The goosie club benefits by working with those who know their wallet businesses and are aligned with the aims of club.
The scope and potential build stretches Treasury resources during a down market;
The growth and revenue potential of the build deflect from more important work that needs to be done;
Competition; Binance, Exodus or Atomic decide to integrate the protocol into their wallets; remedy: If the DAO chooses Option 1 then it should encourage other wallets to integrate goosie under the goosie club license as doing so increases its own revenue. If the DAO chooses Option 2 then it has a window of opportunity to grow wallets and revenue before other wallets integrate the protocol.
In terms of the build of the protocol itself the following risks have been identified:
Hack – the goosie smart contract is hacked and assets stolen. This destroys confidence in the protocol as a safe place to hold my assets. Remedy: hire the best developers, keep goosie open source, use proven smart contract technologies such as Ethereum and Polygon.

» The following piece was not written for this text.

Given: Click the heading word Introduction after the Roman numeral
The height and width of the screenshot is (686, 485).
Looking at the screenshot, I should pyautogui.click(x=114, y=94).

Fees – the smart contract needs to be accessed regularly in order to see if new goosie need to be minted against any price rise in the coin. This can become expensive if the contract is on a high fee platform like Ethereum. Remedy: use a side chain like Polygon that has low fees; develop a non-contract method of checking prices so that the smart contract is only called if new goosie need to be minted.
Passing off – Binance, Exodus, Atomic or other existing wallets decide to deploy their own goosie-look-a-likes. Remedy: the novel and commercially useful features of goosie can only be deployed within the rules of the goosie club where stakeholder revenue is protected. Any attempt to work outside these rules incurs the remedy charges outlined in the notice that accompanies the open source license Open Source License.
for - engineering to produce a build scope for the goosie protocol in order for the community to assess the viability of the two options presented.
against – engineering does not produce a build scope for the goosie protocol.